WORK ITEM - The material must be repeated exactly, with every line intact.
--------------------------------------------------
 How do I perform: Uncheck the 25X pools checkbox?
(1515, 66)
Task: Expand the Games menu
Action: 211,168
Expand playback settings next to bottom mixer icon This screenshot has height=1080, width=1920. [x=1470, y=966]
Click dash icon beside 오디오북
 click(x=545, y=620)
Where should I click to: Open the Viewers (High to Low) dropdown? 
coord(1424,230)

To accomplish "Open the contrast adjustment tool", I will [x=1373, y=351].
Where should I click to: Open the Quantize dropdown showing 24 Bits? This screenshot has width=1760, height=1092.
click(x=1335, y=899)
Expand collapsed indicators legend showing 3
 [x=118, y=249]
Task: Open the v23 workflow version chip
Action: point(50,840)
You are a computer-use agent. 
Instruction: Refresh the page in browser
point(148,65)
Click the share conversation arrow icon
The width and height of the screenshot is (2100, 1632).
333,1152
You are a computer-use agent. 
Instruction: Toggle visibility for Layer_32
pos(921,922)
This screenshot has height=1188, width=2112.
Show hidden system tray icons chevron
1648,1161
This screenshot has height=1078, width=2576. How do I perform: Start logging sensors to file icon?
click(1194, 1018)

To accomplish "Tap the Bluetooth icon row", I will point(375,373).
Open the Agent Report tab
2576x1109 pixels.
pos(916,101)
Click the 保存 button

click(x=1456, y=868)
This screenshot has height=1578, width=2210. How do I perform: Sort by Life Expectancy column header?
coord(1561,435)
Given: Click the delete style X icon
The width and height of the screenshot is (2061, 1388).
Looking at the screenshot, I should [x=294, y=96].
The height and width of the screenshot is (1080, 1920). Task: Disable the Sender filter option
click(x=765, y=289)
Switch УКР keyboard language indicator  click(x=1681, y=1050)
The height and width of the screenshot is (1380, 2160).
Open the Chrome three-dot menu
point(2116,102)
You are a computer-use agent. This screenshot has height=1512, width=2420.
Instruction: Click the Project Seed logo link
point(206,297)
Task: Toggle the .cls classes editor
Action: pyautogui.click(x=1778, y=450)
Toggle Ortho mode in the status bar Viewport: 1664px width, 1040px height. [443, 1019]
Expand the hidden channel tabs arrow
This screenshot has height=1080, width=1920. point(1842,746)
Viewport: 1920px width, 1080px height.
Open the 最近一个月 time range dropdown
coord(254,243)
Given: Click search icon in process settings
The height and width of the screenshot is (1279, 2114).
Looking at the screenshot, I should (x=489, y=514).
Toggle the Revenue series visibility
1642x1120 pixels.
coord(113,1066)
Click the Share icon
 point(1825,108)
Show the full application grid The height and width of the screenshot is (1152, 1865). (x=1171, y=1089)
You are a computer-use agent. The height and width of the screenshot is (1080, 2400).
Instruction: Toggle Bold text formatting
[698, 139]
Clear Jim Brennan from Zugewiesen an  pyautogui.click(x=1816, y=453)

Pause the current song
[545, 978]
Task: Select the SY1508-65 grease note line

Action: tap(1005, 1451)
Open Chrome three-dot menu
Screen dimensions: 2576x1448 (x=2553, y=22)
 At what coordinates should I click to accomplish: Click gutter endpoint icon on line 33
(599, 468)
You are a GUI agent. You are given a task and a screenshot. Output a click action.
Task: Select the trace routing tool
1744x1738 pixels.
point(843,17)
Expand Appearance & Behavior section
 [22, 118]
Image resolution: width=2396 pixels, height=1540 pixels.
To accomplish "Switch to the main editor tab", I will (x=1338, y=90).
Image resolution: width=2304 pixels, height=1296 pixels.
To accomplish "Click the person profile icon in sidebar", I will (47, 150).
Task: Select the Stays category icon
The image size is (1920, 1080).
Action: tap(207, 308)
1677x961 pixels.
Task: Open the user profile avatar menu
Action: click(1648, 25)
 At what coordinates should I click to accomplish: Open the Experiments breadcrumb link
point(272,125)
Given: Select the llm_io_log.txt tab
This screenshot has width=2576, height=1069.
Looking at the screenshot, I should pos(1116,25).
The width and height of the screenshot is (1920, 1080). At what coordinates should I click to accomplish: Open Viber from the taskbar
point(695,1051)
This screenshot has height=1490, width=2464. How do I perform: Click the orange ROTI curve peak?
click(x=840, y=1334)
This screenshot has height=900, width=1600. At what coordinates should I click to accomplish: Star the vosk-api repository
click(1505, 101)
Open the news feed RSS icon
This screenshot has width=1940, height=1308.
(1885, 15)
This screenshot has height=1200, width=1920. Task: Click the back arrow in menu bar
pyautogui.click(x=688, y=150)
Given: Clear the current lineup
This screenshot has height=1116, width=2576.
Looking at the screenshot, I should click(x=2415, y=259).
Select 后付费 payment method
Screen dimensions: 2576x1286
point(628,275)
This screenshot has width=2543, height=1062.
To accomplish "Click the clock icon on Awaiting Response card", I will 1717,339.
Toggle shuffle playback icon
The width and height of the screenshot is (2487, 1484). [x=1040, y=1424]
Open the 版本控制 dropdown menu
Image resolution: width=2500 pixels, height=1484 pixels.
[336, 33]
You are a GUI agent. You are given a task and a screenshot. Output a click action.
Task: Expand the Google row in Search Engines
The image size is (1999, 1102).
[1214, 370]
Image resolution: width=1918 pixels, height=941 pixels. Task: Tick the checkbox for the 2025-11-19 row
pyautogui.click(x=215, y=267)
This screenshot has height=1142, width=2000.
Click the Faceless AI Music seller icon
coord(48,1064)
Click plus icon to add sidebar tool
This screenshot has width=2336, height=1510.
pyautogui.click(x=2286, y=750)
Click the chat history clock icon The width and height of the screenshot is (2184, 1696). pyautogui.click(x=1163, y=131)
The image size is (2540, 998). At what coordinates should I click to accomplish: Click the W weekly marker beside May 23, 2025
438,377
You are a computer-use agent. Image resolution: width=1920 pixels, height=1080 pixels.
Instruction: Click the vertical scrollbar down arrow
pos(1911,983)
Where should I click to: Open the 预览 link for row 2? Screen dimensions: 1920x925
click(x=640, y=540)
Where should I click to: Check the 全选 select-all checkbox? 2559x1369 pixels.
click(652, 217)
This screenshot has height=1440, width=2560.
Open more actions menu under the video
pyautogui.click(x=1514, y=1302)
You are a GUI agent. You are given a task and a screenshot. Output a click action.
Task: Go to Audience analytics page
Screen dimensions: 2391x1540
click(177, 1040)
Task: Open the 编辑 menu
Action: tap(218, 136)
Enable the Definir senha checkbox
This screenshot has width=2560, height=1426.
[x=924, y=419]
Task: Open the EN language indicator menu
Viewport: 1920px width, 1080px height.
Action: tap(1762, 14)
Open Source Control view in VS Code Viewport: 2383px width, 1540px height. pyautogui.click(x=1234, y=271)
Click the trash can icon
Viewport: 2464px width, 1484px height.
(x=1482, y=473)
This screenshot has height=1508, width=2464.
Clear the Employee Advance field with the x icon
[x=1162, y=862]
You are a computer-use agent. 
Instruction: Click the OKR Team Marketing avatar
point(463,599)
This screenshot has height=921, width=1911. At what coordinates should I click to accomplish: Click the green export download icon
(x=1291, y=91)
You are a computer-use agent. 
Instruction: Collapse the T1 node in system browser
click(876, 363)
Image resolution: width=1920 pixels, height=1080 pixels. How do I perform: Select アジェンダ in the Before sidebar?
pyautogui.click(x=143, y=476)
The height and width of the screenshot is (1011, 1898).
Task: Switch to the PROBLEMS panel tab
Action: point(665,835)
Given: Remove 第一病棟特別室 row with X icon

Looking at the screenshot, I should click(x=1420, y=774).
--------------------------------------------------
ANSWER BOX -
 How do I perform: Uncheck the 25X pools checkbox?
(1515, 66)
Task: Expand the Games menu
Action: 211,168
Expand playback settings next to bottom mixer icon This screenshot has height=1080, width=1920. [x=1470, y=966]
Click dash icon beside 오디오북
 click(x=545, y=620)
Where should I click to: Open the Viewers (High to Low) dropdown? 
coord(1424,230)

To accomplish "Open the contrast adjustment tool", I will [x=1373, y=351].
Where should I click to: Open the Quantize dropdown showing 24 Bits? This screenshot has width=1760, height=1092.
click(x=1335, y=899)
Expand collapsed indicators legend showing 3
 [x=118, y=249]
Task: Open the v23 workflow version chip
Action: point(50,840)
You are a computer-use agent. 
Instruction: Refresh the page in browser
point(148,65)
Click the share conversation arrow icon
The width and height of the screenshot is (2100, 1632).
333,1152
You are a computer-use agent. 
Instruction: Toggle visibility for Layer_32
pos(921,922)
This screenshot has height=1188, width=2112.
Show hidden system tray icons chevron
1648,1161
This screenshot has height=1078, width=2576. How do I perform: Start logging sensors to file icon?
click(1194, 1018)

To accomplish "Tap the Bluetooth icon row", I will point(375,373).
Open the Agent Report tab
2576x1109 pixels.
pos(916,101)
Click the 保存 button

click(x=1456, y=868)
This screenshot has height=1578, width=2210. How do I perform: Sort by Life Expectancy column header?
coord(1561,435)
Given: Click the delete style X icon
The width and height of the screenshot is (2061, 1388).
Looking at the screenshot, I should [x=294, y=96].
The height and width of the screenshot is (1080, 1920). Task: Disable the Sender filter option
click(x=765, y=289)
Switch УКР keyboard language indicator  click(x=1681, y=1050)
The height and width of the screenshot is (1380, 2160).
Open the Chrome three-dot menu
point(2116,102)
You are a computer-use agent. This screenshot has height=1512, width=2420.
Instruction: Click the Project Seed logo link
point(206,297)
Task: Toggle the .cls classes editor
Action: pyautogui.click(x=1778, y=450)
Toggle Ortho mode in the status bar Viewport: 1664px width, 1040px height. [443, 1019]
Expand the hidden channel tabs arrow
This screenshot has height=1080, width=1920. point(1842,746)
Viewport: 1920px width, 1080px height.
Open the 最近一个月 time range dropdown
coord(254,243)
Given: Click search icon in process settings
The height and width of the screenshot is (1279, 2114).
Looking at the screenshot, I should (x=489, y=514).
Toggle the Revenue series visibility
1642x1120 pixels.
coord(113,1066)
Click the Share icon
 point(1825,108)
Show the full application grid The height and width of the screenshot is (1152, 1865). (x=1171, y=1089)
You are a computer-use agent. The height and width of the screenshot is (1080, 2400).
Instruction: Toggle Bold text formatting
[698, 139]
Clear Jim Brennan from Zugewiesen an  pyautogui.click(x=1816, y=453)

Pause the current song
[545, 978]
Task: Select the SY1508-65 grease note line

Action: tap(1005, 1451)
Open Chrome three-dot menu
Screen dimensions: 2576x1448 (x=2553, y=22)
 At what coordinates should I click to accomplish: Click gutter endpoint icon on line 33
(599, 468)
You are a GUI agent. You are given a task and a screenshot. Output a click action.
Task: Select the trace routing tool
1744x1738 pixels.
point(843,17)
Expand Appearance & Behavior section
 [22, 118]
Image resolution: width=2396 pixels, height=1540 pixels.
To accomplish "Switch to the main editor tab", I will (x=1338, y=90).
Image resolution: width=2304 pixels, height=1296 pixels.
To accomplish "Click the person profile icon in sidebar", I will (47, 150).
Task: Select the Stays category icon
The image size is (1920, 1080).
Action: tap(207, 308)
1677x961 pixels.
Task: Open the user profile avatar menu
Action: click(1648, 25)
 At what coordinates should I click to accomplish: Open the Experiments breadcrumb link
point(272,125)
Given: Select the llm_io_log.txt tab
This screenshot has width=2576, height=1069.
Looking at the screenshot, I should pos(1116,25).
The width and height of the screenshot is (1920, 1080). At what coordinates should I click to accomplish: Open Viber from the taskbar
point(695,1051)
This screenshot has height=1490, width=2464. How do I perform: Click the orange ROTI curve peak?
click(x=840, y=1334)
This screenshot has height=900, width=1600. At what coordinates should I click to accomplish: Star the vosk-api repository
click(1505, 101)
Open the news feed RSS icon
This screenshot has width=1940, height=1308.
(1885, 15)
This screenshot has height=1200, width=1920. Task: Click the back arrow in menu bar
pyautogui.click(x=688, y=150)
Given: Clear the current lineup
This screenshot has height=1116, width=2576.
Looking at the screenshot, I should click(x=2415, y=259).
Select 后付费 payment method
Screen dimensions: 2576x1286
point(628,275)
This screenshot has width=2543, height=1062.
To accomplish "Click the clock icon on Awaiting Response card", I will 1717,339.
Toggle shuffle playback icon
The width and height of the screenshot is (2487, 1484). [x=1040, y=1424]
Open the 版本控制 dropdown menu
Image resolution: width=2500 pixels, height=1484 pixels.
[336, 33]
You are a GUI agent. You are given a task and a screenshot. Output a click action.
Task: Expand the Google row in Search Engines
The image size is (1999, 1102).
[1214, 370]
Image resolution: width=1918 pixels, height=941 pixels. Task: Tick the checkbox for the 2025-11-19 row
pyautogui.click(x=215, y=267)
This screenshot has height=1142, width=2000.
Click the Faceless AI Music seller icon
coord(48,1064)
Click plus icon to add sidebar tool
This screenshot has width=2336, height=1510.
pyautogui.click(x=2286, y=750)
Click the chat history clock icon The width and height of the screenshot is (2184, 1696). pyautogui.click(x=1163, y=131)
The image size is (2540, 998). At what coordinates should I click to accomplish: Click the W weekly marker beside May 23, 2025
438,377
You are a computer-use agent. Image resolution: width=1920 pixels, height=1080 pixels.
Instruction: Click the vertical scrollbar down arrow
pos(1911,983)
Where should I click to: Open the 预览 link for row 2? Screen dimensions: 1920x925
click(x=640, y=540)
Where should I click to: Check the 全选 select-all checkbox? 2559x1369 pixels.
click(652, 217)
This screenshot has height=1440, width=2560.
Open more actions menu under the video
pyautogui.click(x=1514, y=1302)
You are a GUI agent. You are given a task and a screenshot. Output a click action.
Task: Go to Audience analytics page
Screen dimensions: 2391x1540
click(177, 1040)
Task: Open the 编辑 menu
Action: tap(218, 136)
Enable the Definir senha checkbox
This screenshot has width=2560, height=1426.
[x=924, y=419]
Task: Open the EN language indicator menu
Viewport: 1920px width, 1080px height.
Action: tap(1762, 14)
Open Source Control view in VS Code Viewport: 2383px width, 1540px height. pyautogui.click(x=1234, y=271)
Click the trash can icon
Viewport: 2464px width, 1484px height.
(x=1482, y=473)
This screenshot has height=1508, width=2464.
Clear the Employee Advance field with the x icon
[x=1162, y=862]
You are a computer-use agent. 
Instruction: Click the OKR Team Marketing avatar
point(463,599)
This screenshot has height=921, width=1911. At what coordinates should I click to accomplish: Click the green export download icon
(x=1291, y=91)
You are a computer-use agent. 
Instruction: Collapse the T1 node in system browser
click(876, 363)
Image resolution: width=1920 pixels, height=1080 pixels. How do I perform: Select アジェンダ in the Before sidebar?
pyautogui.click(x=143, y=476)
The height and width of the screenshot is (1011, 1898).
Task: Switch to the PROBLEMS panel tab
Action: point(665,835)
Given: Remove 第一病棟特別室 row with X icon

Looking at the screenshot, I should click(x=1420, y=774).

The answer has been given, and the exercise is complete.